Here are some notes and rough draft material I wrote for my Historical Dictionary of the Beat Movement on Seymour Krim and his anthology.

Seymour Krim(1922-1989). “Krim has been on the literary scene too long; could go either rotten or ripe. The beat writers opened him up and he now stands a good chance to speak his piece instead of going through the motions. A nice guy with a touch of nasty.” Thus Seymour Krim writes about himself in his anthology The Beats, first published in 1960. Krim was born on 11 May 1922 and died of apparent suicide on 30 August 1989. He attended the University of North Carolina and was a respected member of the literary and media establishment in the 1950s when he discovered the writers of the Beat Movement and credited them for turning him into a real writer. His short story “The Insanity Bit” appears in The Beats, and he wrote respectable prose journalism and New Journalism for many years before his death.
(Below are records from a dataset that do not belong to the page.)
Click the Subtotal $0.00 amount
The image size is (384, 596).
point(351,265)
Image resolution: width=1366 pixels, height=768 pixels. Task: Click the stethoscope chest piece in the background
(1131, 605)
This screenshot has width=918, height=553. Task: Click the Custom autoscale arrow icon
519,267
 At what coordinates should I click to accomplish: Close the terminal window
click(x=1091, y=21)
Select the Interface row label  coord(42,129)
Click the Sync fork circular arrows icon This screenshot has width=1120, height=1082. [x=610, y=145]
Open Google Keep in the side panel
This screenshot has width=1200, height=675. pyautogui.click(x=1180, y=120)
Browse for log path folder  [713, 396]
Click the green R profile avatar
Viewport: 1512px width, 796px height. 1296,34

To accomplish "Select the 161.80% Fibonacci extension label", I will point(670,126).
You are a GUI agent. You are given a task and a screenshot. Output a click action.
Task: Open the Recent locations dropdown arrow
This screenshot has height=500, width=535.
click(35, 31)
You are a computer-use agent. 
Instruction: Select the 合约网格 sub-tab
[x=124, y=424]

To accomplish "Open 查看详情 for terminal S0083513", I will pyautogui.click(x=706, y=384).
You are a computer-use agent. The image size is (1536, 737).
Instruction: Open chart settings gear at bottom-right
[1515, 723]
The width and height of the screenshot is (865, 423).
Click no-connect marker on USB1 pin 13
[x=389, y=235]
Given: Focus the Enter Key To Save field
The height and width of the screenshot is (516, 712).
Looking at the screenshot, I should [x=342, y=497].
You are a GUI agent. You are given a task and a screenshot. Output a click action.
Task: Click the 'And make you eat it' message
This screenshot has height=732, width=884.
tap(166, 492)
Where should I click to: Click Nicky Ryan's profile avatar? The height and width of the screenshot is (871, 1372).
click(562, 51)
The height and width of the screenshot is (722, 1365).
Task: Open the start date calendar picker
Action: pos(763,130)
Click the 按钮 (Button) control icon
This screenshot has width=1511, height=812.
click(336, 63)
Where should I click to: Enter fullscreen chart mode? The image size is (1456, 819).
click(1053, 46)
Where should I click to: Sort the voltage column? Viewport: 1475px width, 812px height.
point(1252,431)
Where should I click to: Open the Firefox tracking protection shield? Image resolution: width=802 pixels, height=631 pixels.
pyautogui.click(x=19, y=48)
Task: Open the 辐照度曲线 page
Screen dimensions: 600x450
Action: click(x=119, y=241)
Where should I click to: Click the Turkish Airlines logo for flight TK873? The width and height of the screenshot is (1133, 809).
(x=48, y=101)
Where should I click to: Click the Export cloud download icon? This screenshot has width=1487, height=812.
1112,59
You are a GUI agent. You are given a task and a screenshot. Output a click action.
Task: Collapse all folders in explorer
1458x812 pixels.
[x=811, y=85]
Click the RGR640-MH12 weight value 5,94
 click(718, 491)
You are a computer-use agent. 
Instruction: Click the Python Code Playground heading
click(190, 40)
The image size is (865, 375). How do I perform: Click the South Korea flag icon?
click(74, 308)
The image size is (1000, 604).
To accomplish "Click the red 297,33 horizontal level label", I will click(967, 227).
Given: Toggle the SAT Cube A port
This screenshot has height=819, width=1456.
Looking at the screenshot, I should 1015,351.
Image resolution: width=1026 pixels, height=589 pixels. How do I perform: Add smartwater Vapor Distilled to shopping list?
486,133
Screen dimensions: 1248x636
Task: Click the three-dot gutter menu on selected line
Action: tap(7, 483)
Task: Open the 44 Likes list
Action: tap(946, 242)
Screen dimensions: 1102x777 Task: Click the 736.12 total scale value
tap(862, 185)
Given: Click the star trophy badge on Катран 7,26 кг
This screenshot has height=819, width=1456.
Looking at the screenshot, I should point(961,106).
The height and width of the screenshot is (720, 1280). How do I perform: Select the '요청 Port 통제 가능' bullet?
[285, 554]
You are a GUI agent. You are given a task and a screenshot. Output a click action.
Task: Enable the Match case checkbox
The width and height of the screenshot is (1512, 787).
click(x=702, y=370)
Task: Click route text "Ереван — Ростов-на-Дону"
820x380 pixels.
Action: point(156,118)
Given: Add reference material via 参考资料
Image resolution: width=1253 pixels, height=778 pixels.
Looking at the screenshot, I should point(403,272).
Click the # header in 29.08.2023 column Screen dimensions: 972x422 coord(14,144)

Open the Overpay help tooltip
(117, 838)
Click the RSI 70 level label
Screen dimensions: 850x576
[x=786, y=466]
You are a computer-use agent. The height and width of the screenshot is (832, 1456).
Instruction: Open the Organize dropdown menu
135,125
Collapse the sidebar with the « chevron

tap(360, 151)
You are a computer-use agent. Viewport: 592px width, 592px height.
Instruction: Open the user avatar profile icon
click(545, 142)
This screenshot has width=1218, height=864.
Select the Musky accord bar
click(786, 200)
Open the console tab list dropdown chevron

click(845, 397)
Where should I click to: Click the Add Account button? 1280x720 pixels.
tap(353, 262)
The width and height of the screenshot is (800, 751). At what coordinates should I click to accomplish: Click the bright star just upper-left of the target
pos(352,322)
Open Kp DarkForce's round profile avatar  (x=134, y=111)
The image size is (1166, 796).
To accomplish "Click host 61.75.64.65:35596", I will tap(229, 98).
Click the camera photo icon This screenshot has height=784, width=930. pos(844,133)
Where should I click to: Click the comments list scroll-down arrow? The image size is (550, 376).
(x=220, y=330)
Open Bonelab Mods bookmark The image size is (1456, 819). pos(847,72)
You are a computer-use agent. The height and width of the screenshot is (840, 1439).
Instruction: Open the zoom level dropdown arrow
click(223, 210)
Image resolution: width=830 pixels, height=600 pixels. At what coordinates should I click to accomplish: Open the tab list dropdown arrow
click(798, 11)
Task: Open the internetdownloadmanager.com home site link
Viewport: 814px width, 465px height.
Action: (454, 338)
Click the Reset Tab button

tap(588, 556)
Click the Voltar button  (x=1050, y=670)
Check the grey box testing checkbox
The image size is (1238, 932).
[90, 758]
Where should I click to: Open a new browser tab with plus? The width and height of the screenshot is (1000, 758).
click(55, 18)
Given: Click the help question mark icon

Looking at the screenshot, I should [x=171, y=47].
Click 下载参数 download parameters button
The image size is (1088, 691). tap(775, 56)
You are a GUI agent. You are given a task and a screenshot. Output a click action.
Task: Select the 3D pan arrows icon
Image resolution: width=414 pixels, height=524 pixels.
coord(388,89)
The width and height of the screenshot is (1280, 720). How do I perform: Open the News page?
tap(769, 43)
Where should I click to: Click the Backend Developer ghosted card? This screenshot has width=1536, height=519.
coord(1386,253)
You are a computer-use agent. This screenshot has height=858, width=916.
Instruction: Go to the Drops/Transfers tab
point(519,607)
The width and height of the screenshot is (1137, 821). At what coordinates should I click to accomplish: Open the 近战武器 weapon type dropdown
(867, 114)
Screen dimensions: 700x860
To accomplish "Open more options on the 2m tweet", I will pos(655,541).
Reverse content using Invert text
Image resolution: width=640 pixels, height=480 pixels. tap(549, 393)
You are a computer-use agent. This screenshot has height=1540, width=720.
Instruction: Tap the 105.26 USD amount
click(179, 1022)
But as far as the Beat Movement is concerned, his little anthology, The Beats, was his significant achievement. The Beats was published as a mass market paperback original first in 1961 and reissued with a new introduction in 1963. Its cool black and white cover image of a goateed beatnik (an uncredited Allen Ginsberg) in deep conversation in his Beat pad with an aloof beat chick calmly puffing a cigarette established an image of beatnik cool that was to persist among young intellectuals into the 1960s. The headnote blurbs on the new young Beat writers were written in the Beat slang of the day, setting the tone for the entire book.

In later years Seymour Krim was a regular writer for the New Yorker, once called by Tom Dent “the poor man’s Norman Mailer” (1980, 106). He taught writing at a number of universities including the Iowa Writers Workshop.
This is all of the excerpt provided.